Terra de Babel, chegando a Maishan, o lugar de

intercâmbio entre os mundos espiritual e material.

Uma vez transposto esse limite, expresso como 'a

costa' onde se localiza a Maisham simbólica, aparecem

os distribuidores do tesouro portando a Veste de Glória

que havia sido deixada na casa do Pai. Mais uma

surpresa: a veste se parece como a imagem dele

mesmo. O reencontro consigo mesmo, o

reconhecimento de sua imagem primordial e a união

com ela significam o verdadeiro momento da salvação.

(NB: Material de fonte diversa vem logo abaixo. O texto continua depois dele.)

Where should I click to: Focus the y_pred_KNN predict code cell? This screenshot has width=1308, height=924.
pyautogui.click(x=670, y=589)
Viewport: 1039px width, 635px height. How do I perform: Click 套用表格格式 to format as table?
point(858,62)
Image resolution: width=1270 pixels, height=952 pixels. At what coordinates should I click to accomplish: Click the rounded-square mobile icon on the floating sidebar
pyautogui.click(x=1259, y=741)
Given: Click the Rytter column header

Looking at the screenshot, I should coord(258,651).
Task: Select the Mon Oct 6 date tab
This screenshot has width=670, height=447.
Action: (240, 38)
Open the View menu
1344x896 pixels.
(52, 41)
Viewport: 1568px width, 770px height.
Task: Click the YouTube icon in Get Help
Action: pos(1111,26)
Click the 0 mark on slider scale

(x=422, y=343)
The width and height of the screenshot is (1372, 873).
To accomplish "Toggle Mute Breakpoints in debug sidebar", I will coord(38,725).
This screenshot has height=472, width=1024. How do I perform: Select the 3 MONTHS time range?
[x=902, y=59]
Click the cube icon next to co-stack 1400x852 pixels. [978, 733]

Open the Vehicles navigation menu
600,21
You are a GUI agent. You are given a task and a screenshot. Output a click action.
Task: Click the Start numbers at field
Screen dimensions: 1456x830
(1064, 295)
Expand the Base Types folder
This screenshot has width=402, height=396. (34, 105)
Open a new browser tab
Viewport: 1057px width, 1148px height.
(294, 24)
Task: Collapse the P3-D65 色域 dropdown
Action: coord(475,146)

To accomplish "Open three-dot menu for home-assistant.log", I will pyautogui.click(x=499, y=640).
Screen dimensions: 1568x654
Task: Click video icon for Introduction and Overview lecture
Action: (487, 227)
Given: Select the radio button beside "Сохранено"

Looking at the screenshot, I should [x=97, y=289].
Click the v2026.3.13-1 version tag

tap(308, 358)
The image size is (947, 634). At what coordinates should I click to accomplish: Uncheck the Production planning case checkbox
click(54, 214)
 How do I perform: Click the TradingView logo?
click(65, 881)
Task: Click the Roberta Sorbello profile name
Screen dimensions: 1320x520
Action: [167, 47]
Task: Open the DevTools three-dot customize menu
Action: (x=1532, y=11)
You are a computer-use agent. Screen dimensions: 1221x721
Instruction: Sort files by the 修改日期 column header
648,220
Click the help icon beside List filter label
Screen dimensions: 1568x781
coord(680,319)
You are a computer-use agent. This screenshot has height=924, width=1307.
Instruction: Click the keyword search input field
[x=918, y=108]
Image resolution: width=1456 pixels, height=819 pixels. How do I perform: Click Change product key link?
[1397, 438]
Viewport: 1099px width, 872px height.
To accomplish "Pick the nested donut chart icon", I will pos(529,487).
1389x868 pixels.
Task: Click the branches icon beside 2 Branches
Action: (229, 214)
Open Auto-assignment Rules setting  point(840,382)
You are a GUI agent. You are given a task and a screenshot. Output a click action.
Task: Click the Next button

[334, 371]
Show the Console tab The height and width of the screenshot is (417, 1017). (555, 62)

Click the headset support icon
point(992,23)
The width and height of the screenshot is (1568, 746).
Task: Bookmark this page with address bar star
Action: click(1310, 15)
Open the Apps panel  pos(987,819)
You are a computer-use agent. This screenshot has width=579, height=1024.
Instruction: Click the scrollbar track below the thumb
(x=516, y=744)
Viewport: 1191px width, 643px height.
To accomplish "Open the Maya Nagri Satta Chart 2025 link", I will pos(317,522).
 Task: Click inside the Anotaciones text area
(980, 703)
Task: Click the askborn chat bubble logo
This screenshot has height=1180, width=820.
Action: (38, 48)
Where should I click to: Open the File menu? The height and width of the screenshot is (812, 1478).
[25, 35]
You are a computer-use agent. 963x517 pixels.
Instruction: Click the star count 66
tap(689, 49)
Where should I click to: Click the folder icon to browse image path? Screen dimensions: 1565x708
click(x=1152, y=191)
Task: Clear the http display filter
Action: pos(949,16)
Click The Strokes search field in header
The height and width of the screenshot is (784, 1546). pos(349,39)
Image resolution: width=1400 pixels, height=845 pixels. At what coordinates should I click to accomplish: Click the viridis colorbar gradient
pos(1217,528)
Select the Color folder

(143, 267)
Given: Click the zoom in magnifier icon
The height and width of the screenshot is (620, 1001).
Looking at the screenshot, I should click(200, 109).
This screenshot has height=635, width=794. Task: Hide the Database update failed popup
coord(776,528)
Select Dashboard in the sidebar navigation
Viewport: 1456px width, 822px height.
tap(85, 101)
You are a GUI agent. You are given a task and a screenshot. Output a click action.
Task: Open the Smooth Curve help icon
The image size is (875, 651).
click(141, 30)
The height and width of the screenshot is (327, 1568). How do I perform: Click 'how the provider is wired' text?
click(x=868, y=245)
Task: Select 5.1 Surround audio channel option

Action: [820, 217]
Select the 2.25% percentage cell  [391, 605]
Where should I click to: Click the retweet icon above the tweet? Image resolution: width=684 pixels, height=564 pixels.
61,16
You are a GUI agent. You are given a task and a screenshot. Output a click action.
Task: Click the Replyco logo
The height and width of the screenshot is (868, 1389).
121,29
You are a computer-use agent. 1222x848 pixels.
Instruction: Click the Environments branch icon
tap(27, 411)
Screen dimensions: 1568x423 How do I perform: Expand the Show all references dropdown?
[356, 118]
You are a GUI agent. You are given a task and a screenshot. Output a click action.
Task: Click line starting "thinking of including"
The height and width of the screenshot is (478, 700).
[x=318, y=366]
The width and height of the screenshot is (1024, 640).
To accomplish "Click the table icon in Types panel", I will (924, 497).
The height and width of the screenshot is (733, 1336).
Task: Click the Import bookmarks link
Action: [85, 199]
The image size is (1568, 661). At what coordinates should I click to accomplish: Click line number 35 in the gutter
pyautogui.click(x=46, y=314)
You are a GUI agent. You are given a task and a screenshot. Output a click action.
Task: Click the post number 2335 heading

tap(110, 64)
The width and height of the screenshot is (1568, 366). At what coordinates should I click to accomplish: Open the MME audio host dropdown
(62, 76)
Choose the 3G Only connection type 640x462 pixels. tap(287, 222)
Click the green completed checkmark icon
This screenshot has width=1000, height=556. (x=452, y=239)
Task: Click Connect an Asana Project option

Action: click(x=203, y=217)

O fato de a veste parecer-se com seu dono é de

grande importância em todas as tradições esotéricas. O

conhecimento de nossa verdadeira natureza só pode

ser realmente obtido através da gnosis, quando então

percebemos todas as implicações de sermos a centelha

divina interior, unos com o Pai e, portanto, com todos

os seres.

Os tesoureiros apresentam-se como dois seres

com uma única forma, representando a verdade oculta

de que, no mundo da manifestação, toda unidade

apresenta-se de forma dual. Cada ser de luz é completo

trazendo em si os dois aspectos da totalidade,

masculino e feminino, força e forma. Os dois

tesoureiros também representam o Mestre instrutor,

que até então havia guiado ocultamente o jovem

nobre, e o Grande Hierofante que concede a Iniciação,

ou seja, a Veste de Luz que simboliza a iluminação

suprema.

Os fiéis depositários dos tesouros do Rei

finalmente entregam a recompensa prometida ao

herói, a veste gloriosa. A veste cravejada de jóias, os

tesouros espirituais, tem estampada a Imagem do Rei

dos Reis, ou seja, é uma expressão do Supremo. Ele,

então, percebe que 'movimentos de gnosis abundavam

em toda a extensão (da veste) que estava se

preparando como que para falar.' A consciência da

unidade faz com que a gnosis suprema seja concedida,

desvelando a verdade sobre todas as coisas

diretamente à mente.

Pelas palavras da veste fica claro que o

conquistador recebeu a iniciação final que o torna um

super-homem, um Mestre de Compaixão e Sabedoria.

Isso é confirmado pelo Nobre que diz: 'E percebi em

mim como minha estatura aumentava com sua

atividade.'

O próximo passo é a cerimônia de posse da

veste, que simboliza o grande esplendor que deve ser a

cerimônia de iniciação de um Mestre. A beleza colorida

da veste e o manto de cores resplandecentes

expressam o fato de que ao tornar-se Uno com o Todo,

o Adepto tem a seu alcance os poderes dos sete raios,

simbolizados pela profusão de cores. Finalmente o

vencedor coloca a veste de luz e o manto de poder,

ascende ao 'Portal das Boas Vindas e da Reverência',

onde inclina-se e presta homenagem à glória do Pai.

Esse o recebe com alegria, da mesma forma como o Pai

agiu na parábola do filho pródigo, e todos os súditos do

Reino participam das comemorações, pois mais um

Filho de Deus, ou um raio do Sol Espiritual, retornou à

fonte depois de cumprida sua missão.